Ben Thanh Night Market, Ho Chi Minh City (Saigon), Vietnam.

Saigon After Dark – An Itinerary

Saigon’s leafy streets, art deco delights and elegant colonial-era villas mean the city is easy on the eyes. But after dark, when splendid old buildings such as the Opera House and City Hall are spectacularly illuminated, the city is stunning in parts and atmospheric everywhere else.

While it’s fun just to wander about, a well organized evening of cocktail sipping, street food snacking, sightseeing by night, and smooth jazz, will ensure you don’t waste a moment.

__To be done__.
1 – According to the Saigon after-dark itinerary, which two buildings are spectacularly illuminated at night?
2 – Pick up the Saigon after-dark itinerary at the point where it stops and continue it.
The items after this text play no role here.

__Data__.
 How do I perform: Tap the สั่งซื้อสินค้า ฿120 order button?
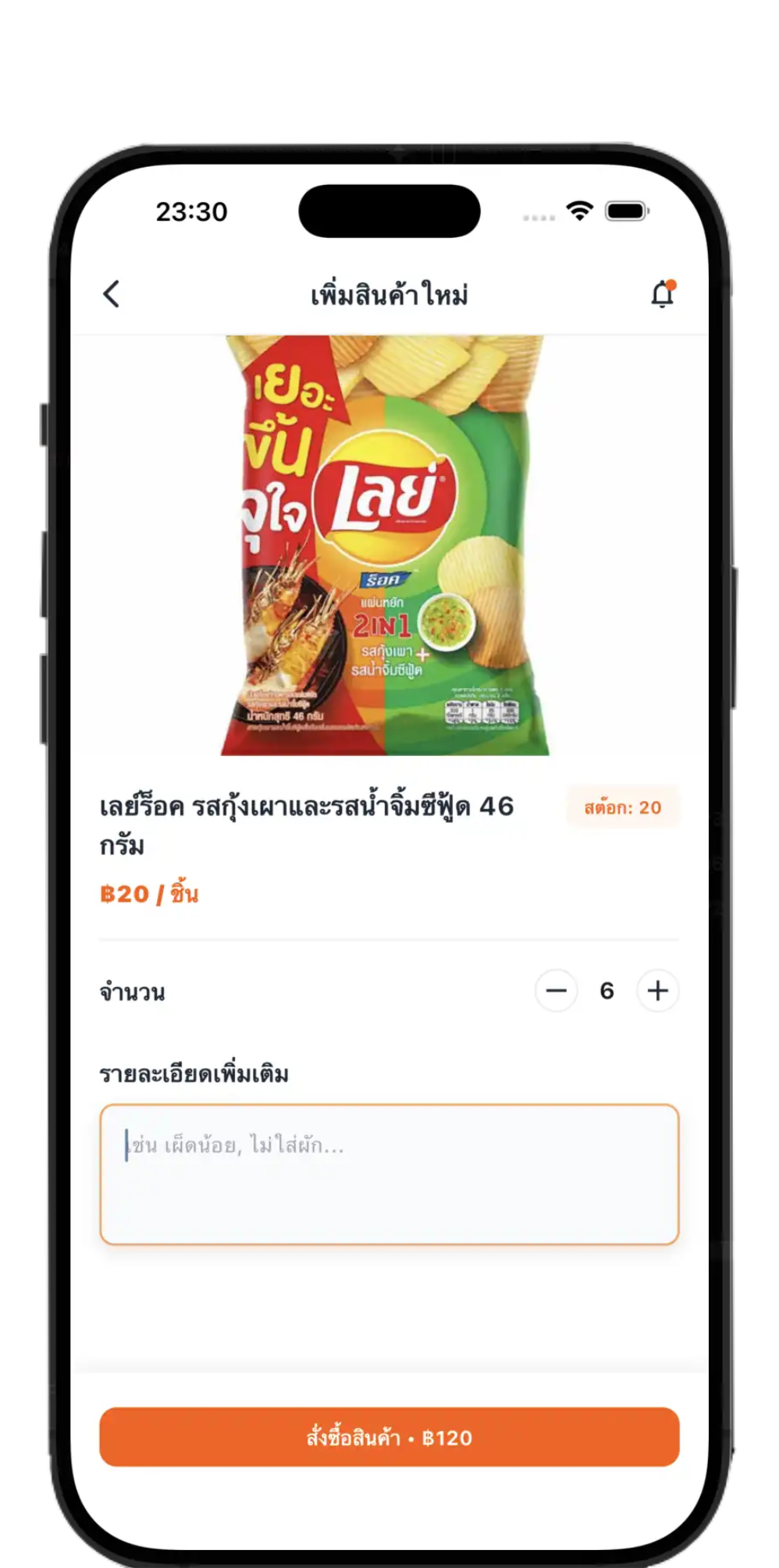coord(389,1437)
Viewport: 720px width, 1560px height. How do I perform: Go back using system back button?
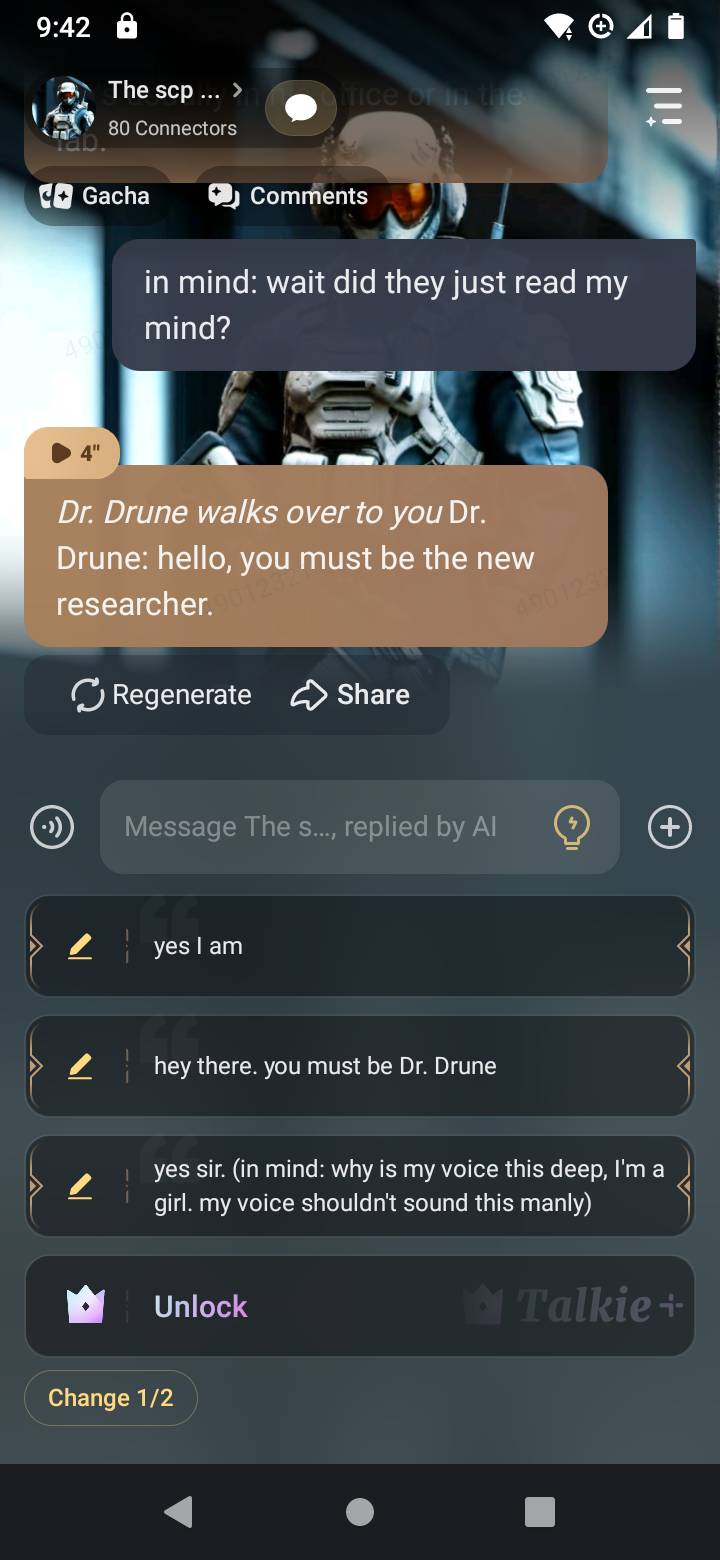(x=179, y=1512)
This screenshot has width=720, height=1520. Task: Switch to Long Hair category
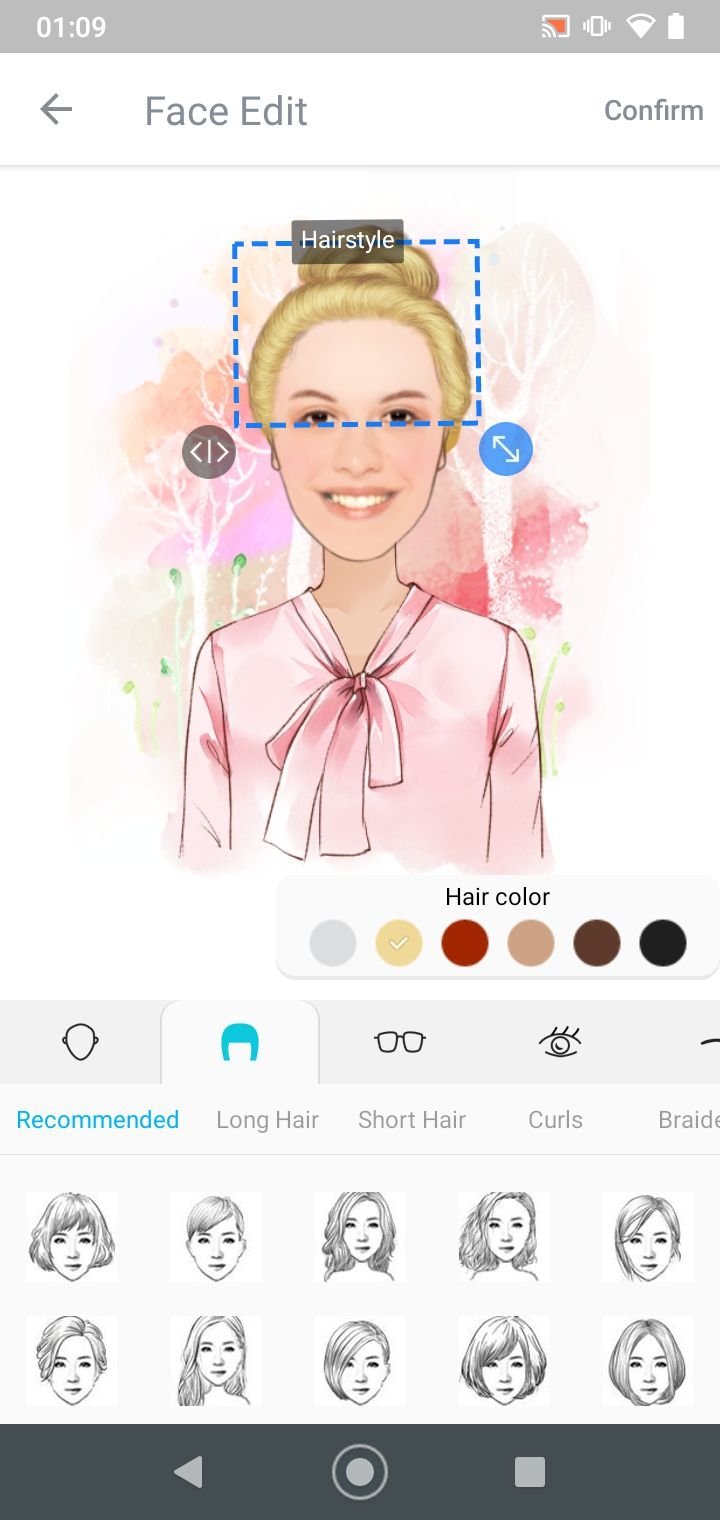click(267, 1120)

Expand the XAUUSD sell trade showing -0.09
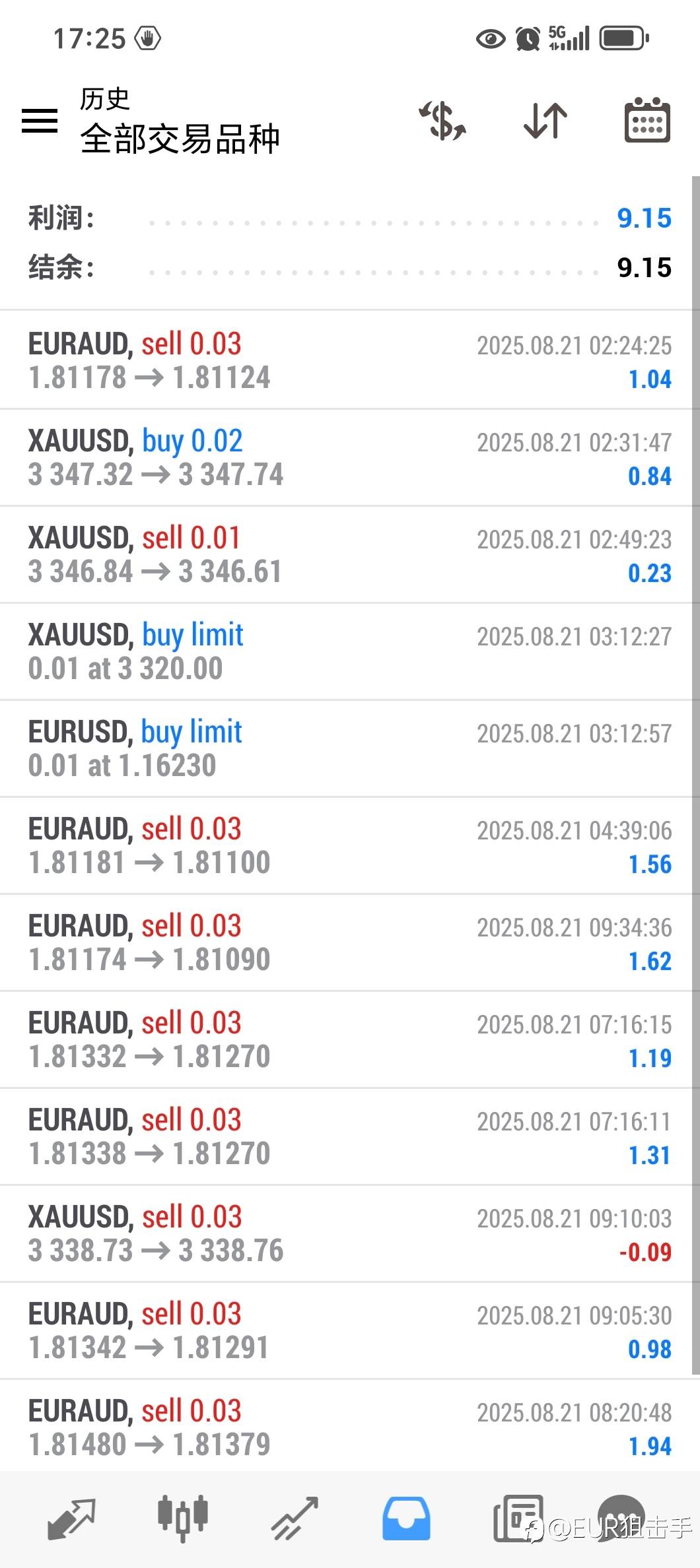tap(349, 1233)
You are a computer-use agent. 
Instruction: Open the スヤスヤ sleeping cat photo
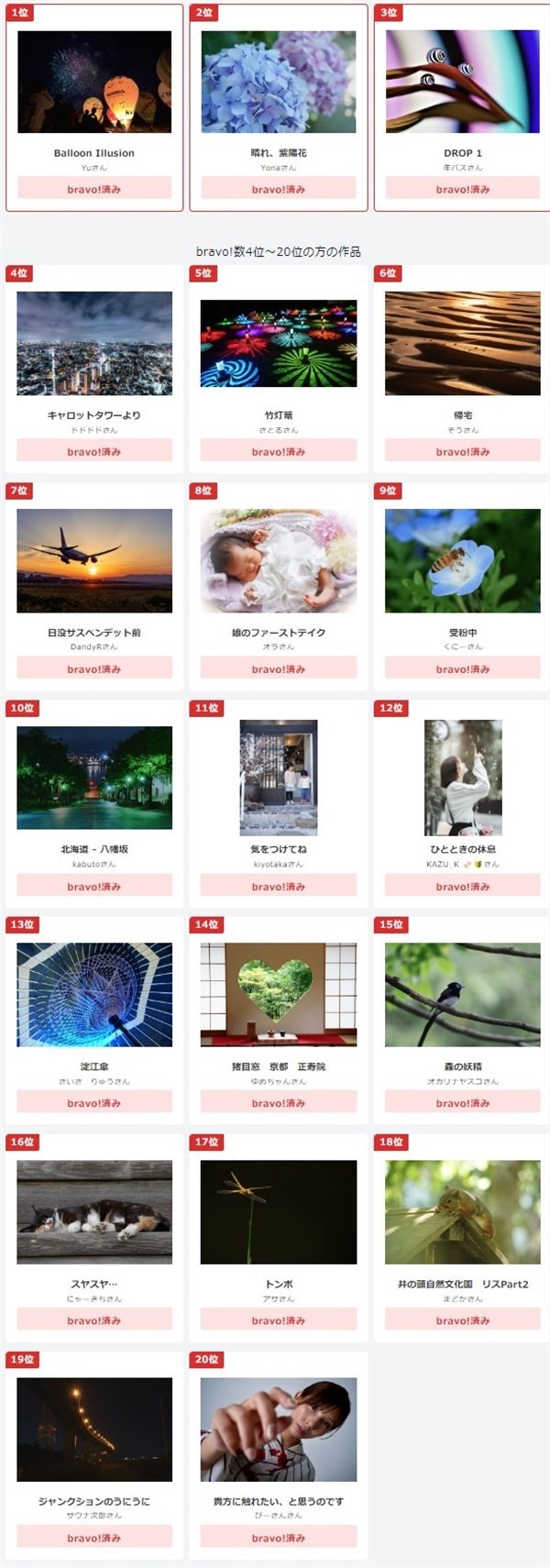point(94,1211)
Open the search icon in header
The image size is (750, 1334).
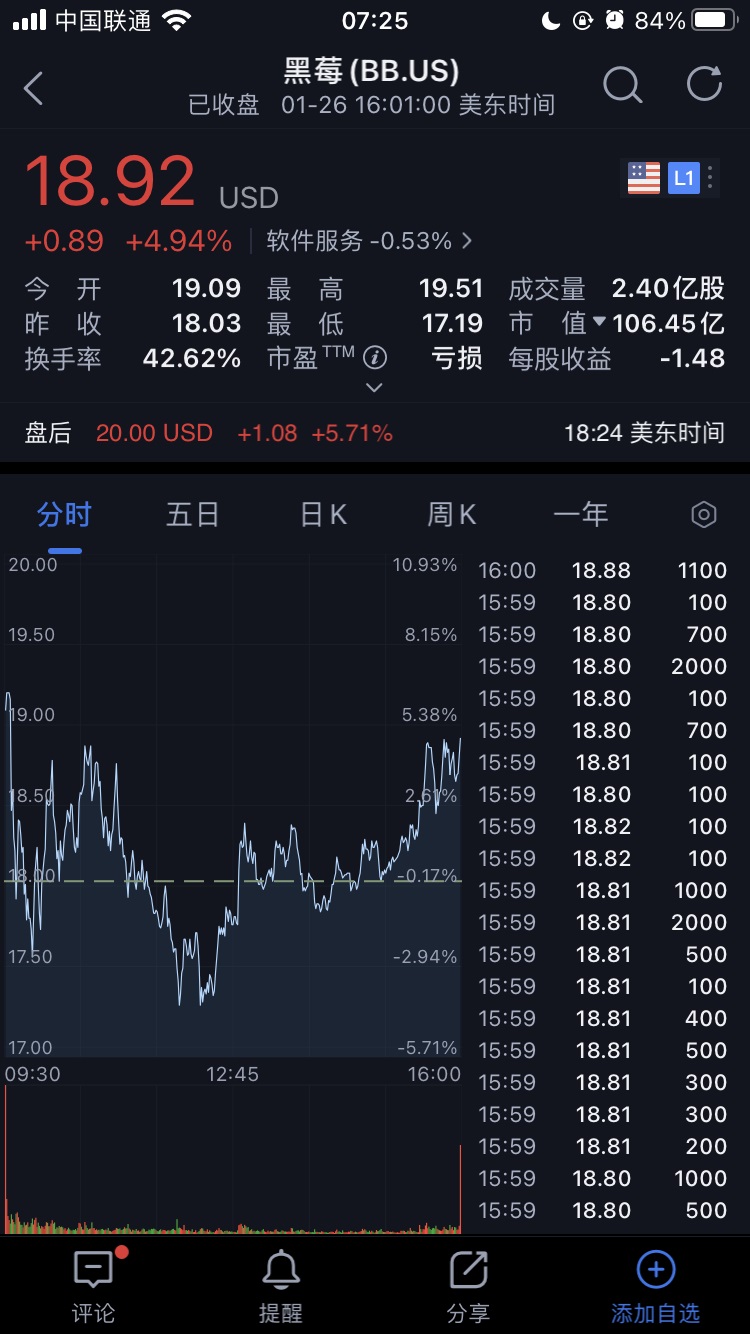(622, 86)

__Per-task outputs__.
1 – The Opera House and City Hall.

2 –
Here’s our Saigon after dark itinerary, based on the best of our nighttime jaunts around Ho Chi Minh City:

4.30pm: coffee
Kickstart the evening with a strong Vietnamese coffee at one of Saigon’s many excellent cafés (see this post for a comprehensive guide), then head to the nearest hotel and ask the doorman to hail you a taxi…

5pm: The Deck
It’s a bit of a drive from downtown to the The Deck, a sleek, minimalist, waterside restaurant-cum-cocktail bar, but it’s worth it to sip a cilantro gimlet or two as the sun sets on the Saigon River, and the barges chuck by slowly, especially during happy hour. We also dined here on the modern fusion cuisine, and while we were disappointed with the food, we highly recommend The Deck for cocktails. Make sure you allow enough time to take in the late afternoon light and pastel shades of dusk; check sunset times with your hotel or phone the restaurant. A tip: The Deck is tricky to find, so make sure the hotel staff explain directions to the taxi driver or have a mobile phone handy. 38 Nguyen U Di, Thao Dien, An Phu, District 2; 84 (0) 8 3 744 6632.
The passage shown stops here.